# Debug Gettenberg Issues

Analyze things wrong with the gettenberg API.

## Imports

In [None]:
from __future__ import annotations

from dataclasses import dataclass, asdict
import datetime
import fnmatch
import json
import os
import pathlib
import random
import re
import sys

from pathlib import Path

from typing import Any, Dict, Iterable, List, Optional, Set, Tuple, Union

import matplotlib.pyplot as plt
import numpy as np
import pandas as pd
import seaborn as sns
from tqdm import tqdm


Third-party modules

In [None]:
import dotenv
from openai import OpenAI
import tiktoken

Switch to the parent directory so paths can resolve and we write to the right directories.

In [None]:
cwd = pathlib.Path.cwd().resolve()
project_root = cwd.parent if cwd.name == "notebooks" else cwd
scripts_dir = project_root / "scripts"
if scripts_dir.is_dir():
    if cwd != project_root:
        print(f"Changing working directory from {cwd} to {project_root}")
        os.chdir(project_root)  # Change to the project root directory.
print("Working directory:", pathlib.Path.cwd())
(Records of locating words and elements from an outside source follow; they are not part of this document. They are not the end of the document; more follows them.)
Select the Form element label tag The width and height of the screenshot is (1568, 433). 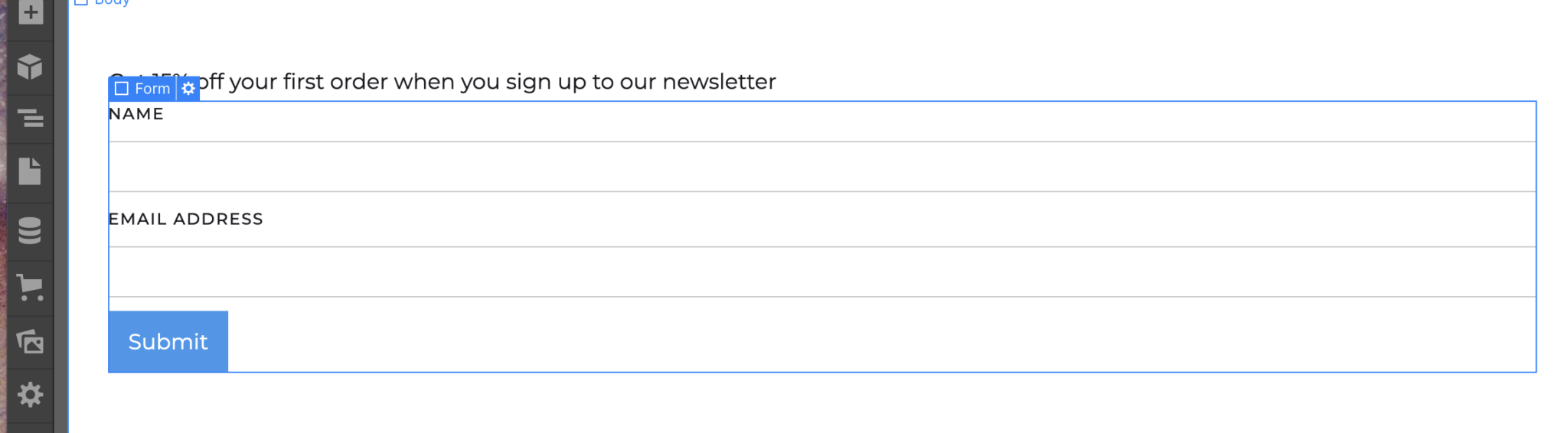[x=152, y=89]
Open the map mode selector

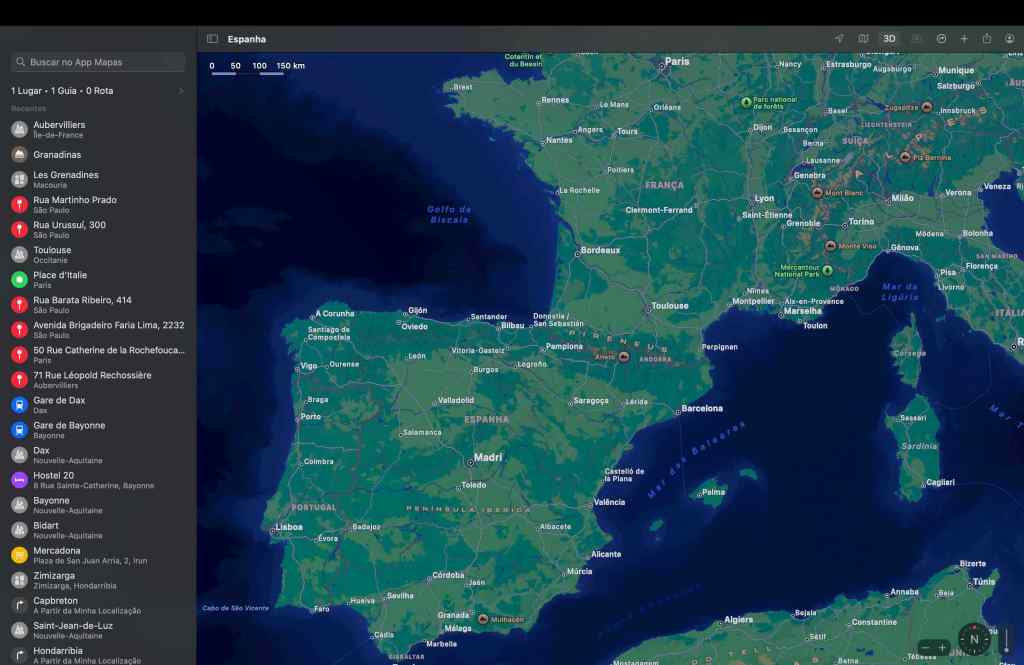(x=864, y=39)
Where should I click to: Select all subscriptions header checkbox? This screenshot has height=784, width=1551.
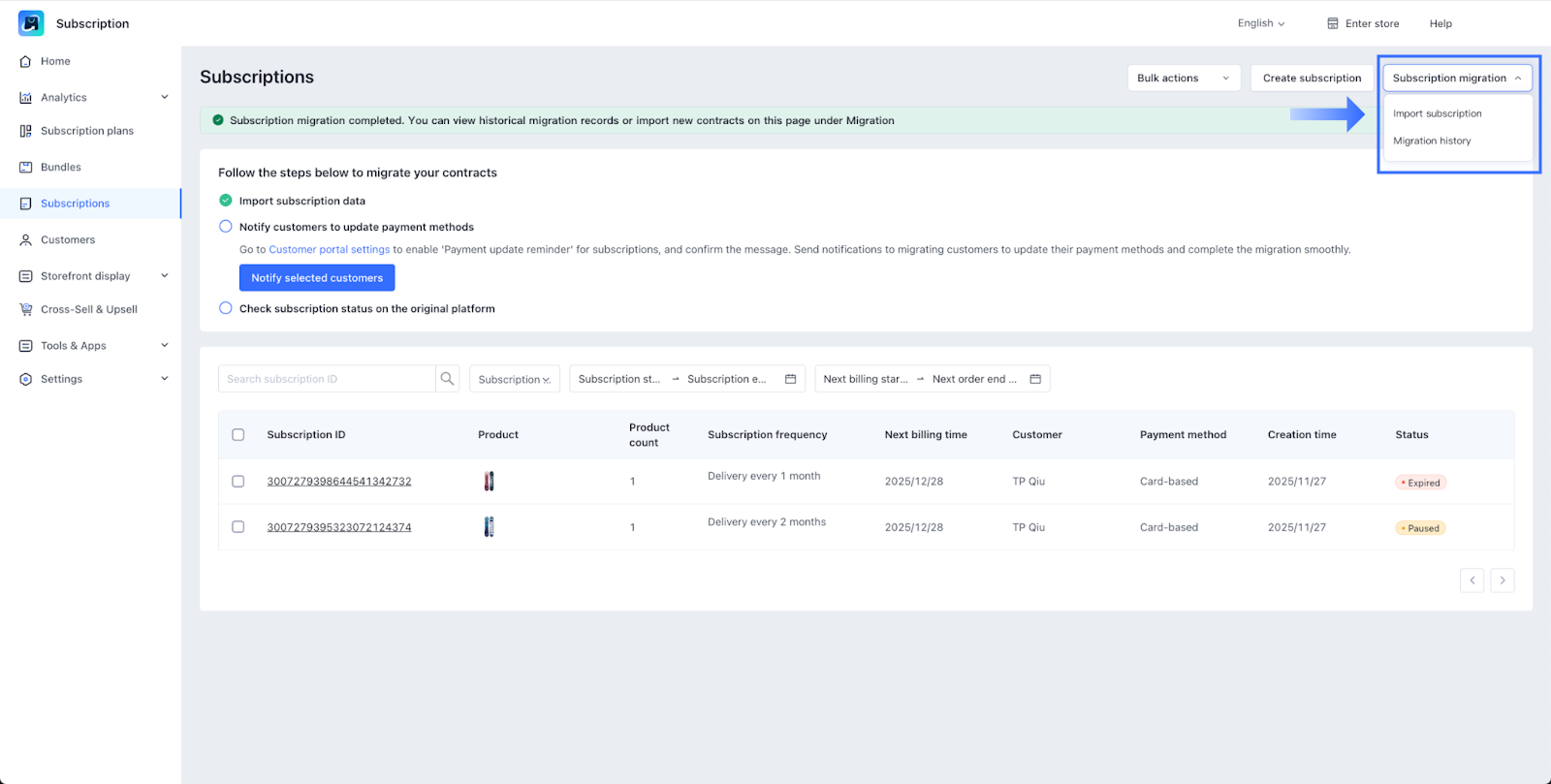(238, 435)
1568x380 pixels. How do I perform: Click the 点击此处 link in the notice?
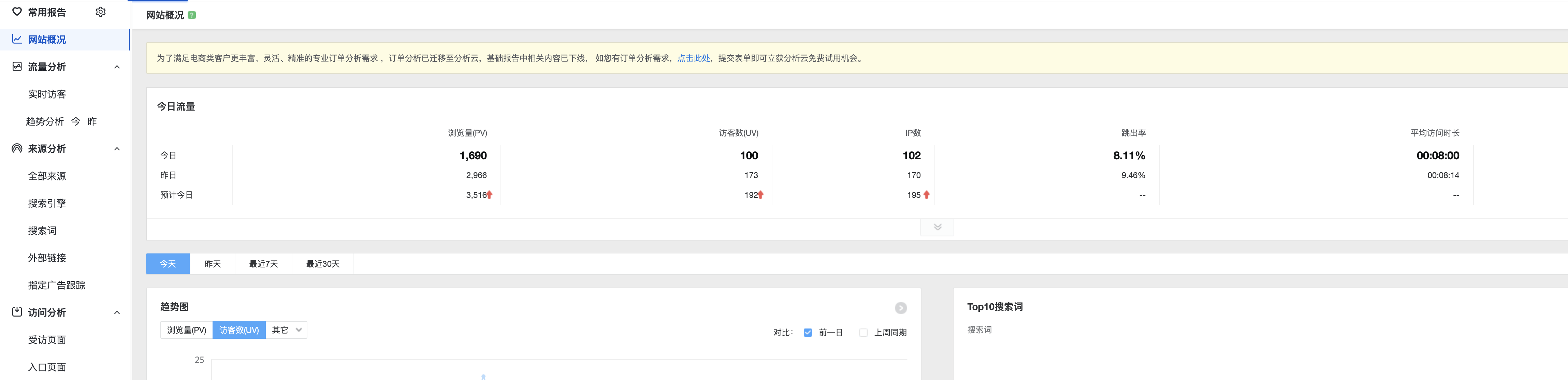coord(693,58)
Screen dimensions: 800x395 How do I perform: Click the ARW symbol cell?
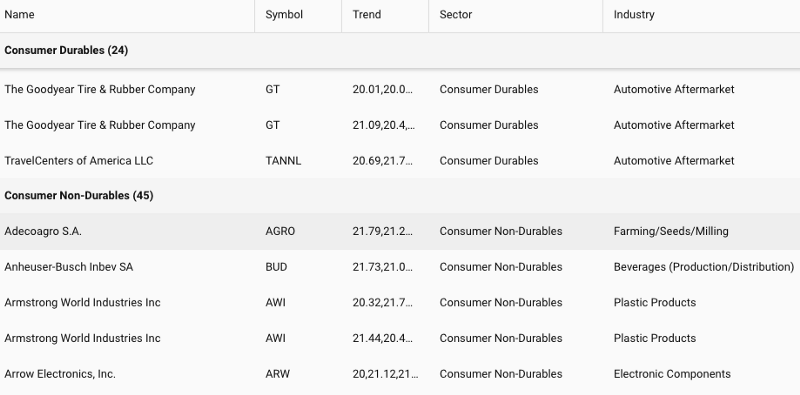(x=278, y=374)
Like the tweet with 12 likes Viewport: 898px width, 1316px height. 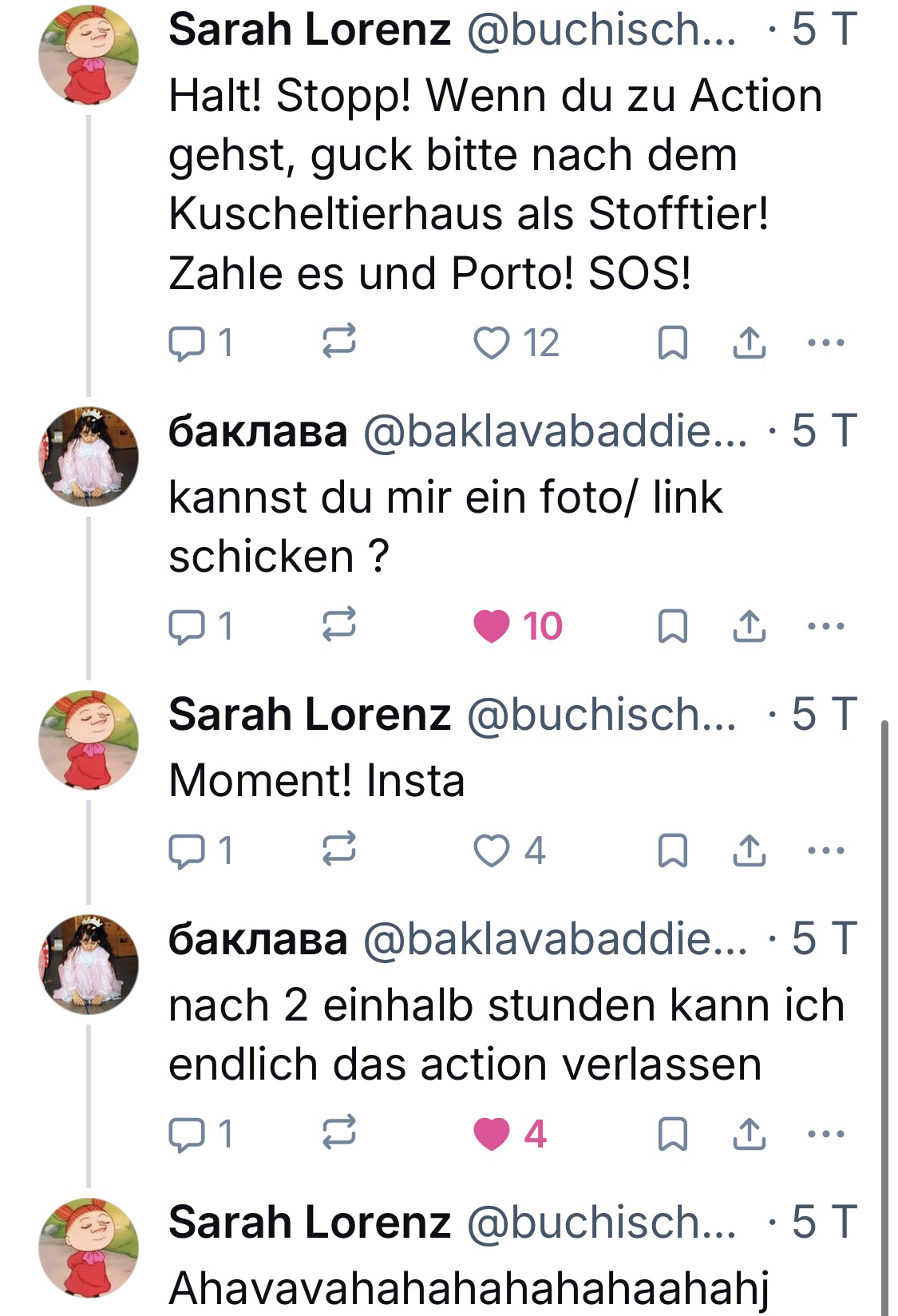tap(492, 343)
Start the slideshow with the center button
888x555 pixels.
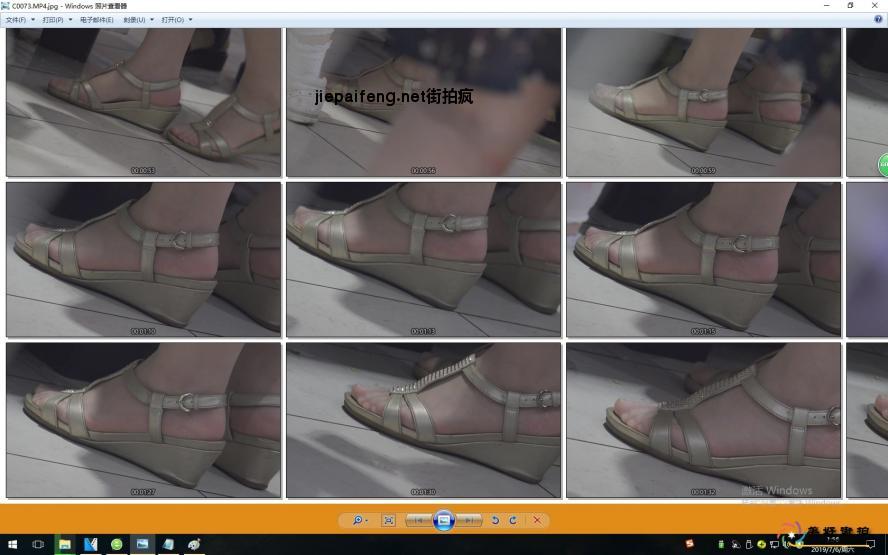445,520
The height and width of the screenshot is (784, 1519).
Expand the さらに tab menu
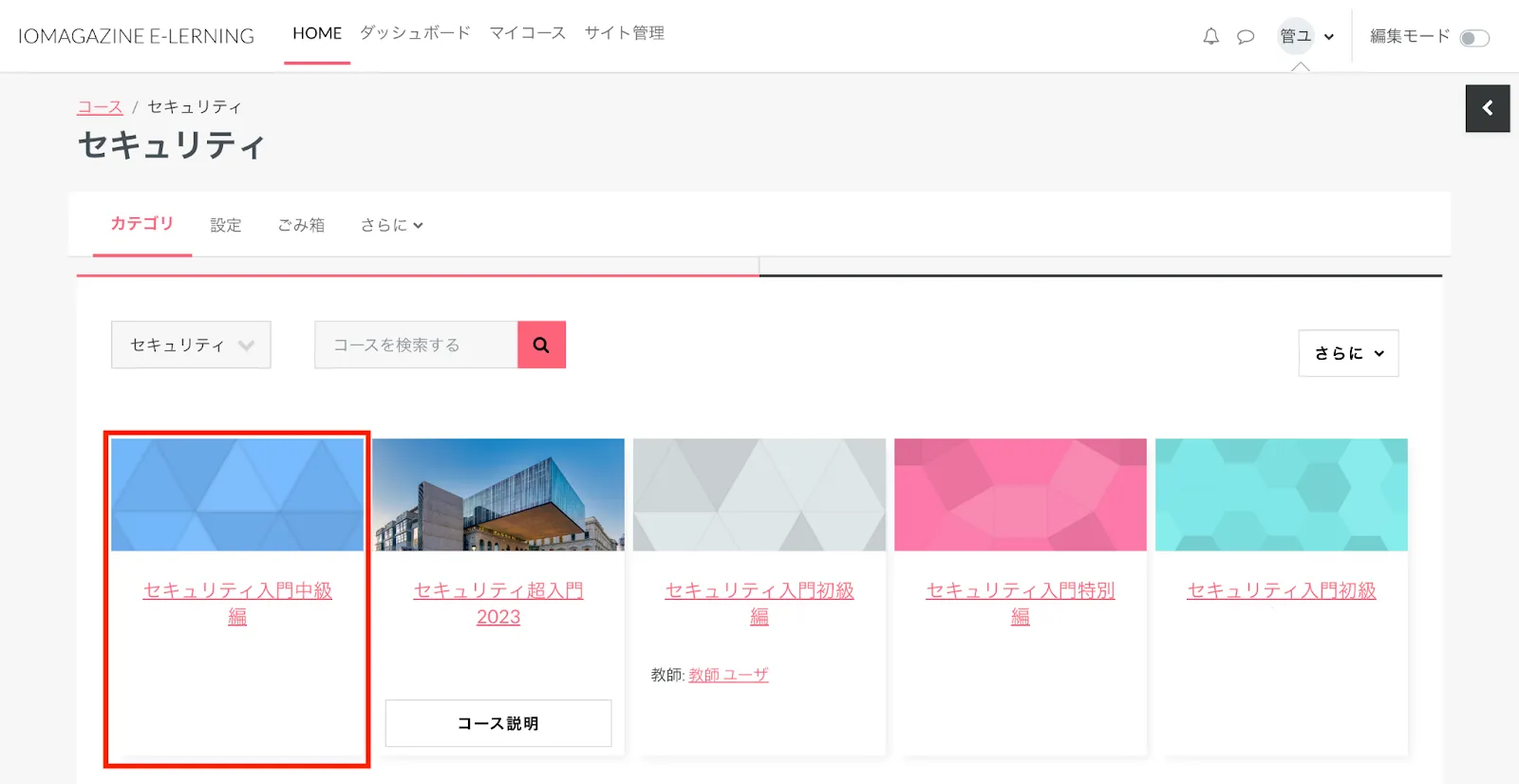point(391,225)
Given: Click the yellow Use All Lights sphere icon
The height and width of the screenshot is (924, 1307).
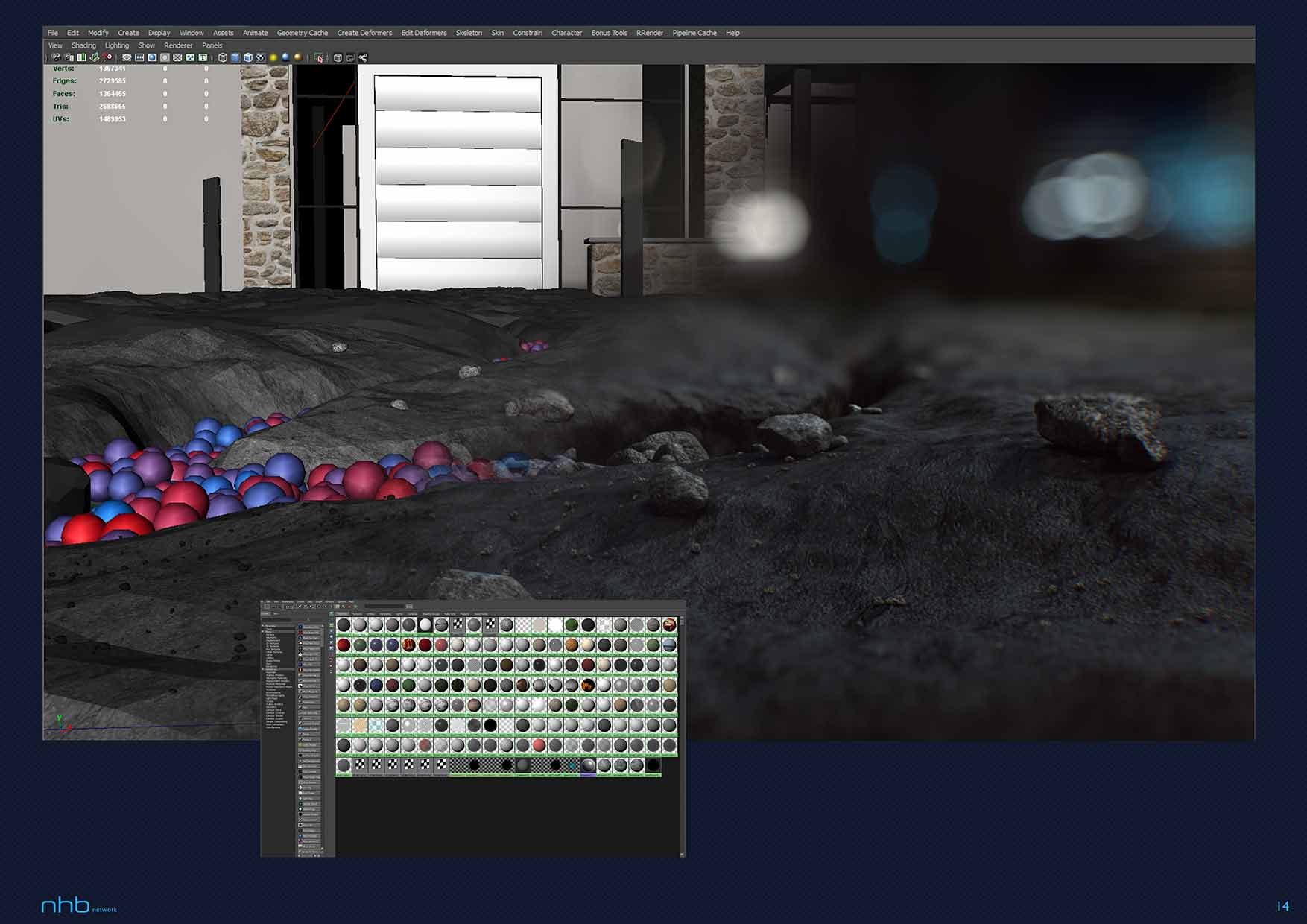Looking at the screenshot, I should point(273,57).
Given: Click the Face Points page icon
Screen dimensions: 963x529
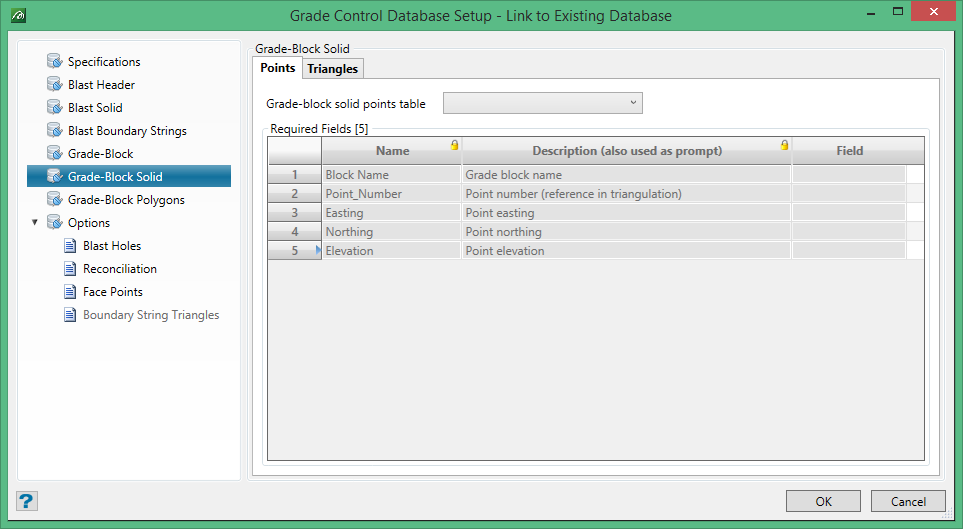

Add imports from within the project (depends on prior cell)

In [None]:
from lcats import constants
from lcats import stories

from lcats import utils
from lcats.utils import names
from lcats.utils import values

from lcats.gettenberg import api
from lcats.gettenberg import cache
from lcats.gettenberg import metadata
from lcats.gettenberg import headers

from lcats.gatherers import downloaders
from lcats.gatherers.mass_quantities import storymap
from lcats.gatherers.mass_quantities import parser

from lcats.analysis import corpus_surveyor


In [None]:
from importlib import reload

RELOAD_MODULES = [
    api,
    cache,
    constants,
    corpus_surveyor,
    downloaders,
    headers,
    metadata,
    names,
    parser,
    stories,
    storymap,
    utils,
]
def reloader():
    for module in RELOAD_MODULES:
        print("Reloading", module)
        reload(module)
    print("Reloading complete.")


In [None]:
import sys, importlib

# See which copy you actually loaded
import gutenbergpy, gutenbergpy.parse.rdfparser, gutenbergpy.caches.sqlitecache
print("gutenbergpy     :", gutenbergpy.__file__)
print("rdfparser       :", gutenbergpy.parse.rdfparser.__file__)
print("sqlitecache     :", gutenbergpy.caches.sqlitecache.__file__)
print("sys.path[0]     :", sys.path[0])

## Project Setup

### Path Setup

In [None]:
# Where the notebook is executing (absolute, resolved)
CURRENT_PATH = pathlib.Path.cwd().resolve()

# Project root = formerly parent of notebooks/, now just current dir
# PROJECT_ROOT = CURRENT_PATH.parent 
PROJECT_ROOT = CURRENT_PATH

# Local data/output inside the project
DEV_CORPUS = (PROJECT_ROOT / "data")
DEV_OUTPUT = (PROJECT_ROOT / "output")

# Sibling-level resources (one level up from project root)
GIT_CORPUS = (PROJECT_ROOT.parent / "corpora")
OPENIA_API_KEYS_ENV = (PROJECT_ROOT.parent / ".secrets" / "openai_api_keys.env")

def check_path(path: pathlib.Path, description: str) -> None:
    if path.exists():
        print(f"Found {description} at: {path}")
    else:
        print(f"Missing {description} from: {path}")

check_path(DEV_CORPUS, "DEV_CORPUS")
check_path(DEV_OUTPUT, "DEV_OUTPUT")
check_path(GIT_CORPUS, "GIT_CORPUS")
check_path(OPENIA_API_KEYS_ENV, "OPENIA_API_KEYS_ENV")


In [None]:
# Working corpora
# CORPORA_ROOT = project_root / "data"
# Checked-in corpora
CORPORA_ROOT = project_root / ".." / "corpora"
CORPORA_ROOT = CORPORA_ROOT.resolve()  # Resolve to absolute path.

print("Corpora root:", CORPORA_ROOT)
print("Corpora top-level directories:", end=" ")
os.listdir(CORPORA_ROOT)

In [None]:
json_stories = corpus_surveyor.find_corpus_stories(CORPORA_ROOT)
len(json_stories)
print(utils.sml(json_stories))
print("Type of path element:", type(json_stories[0]))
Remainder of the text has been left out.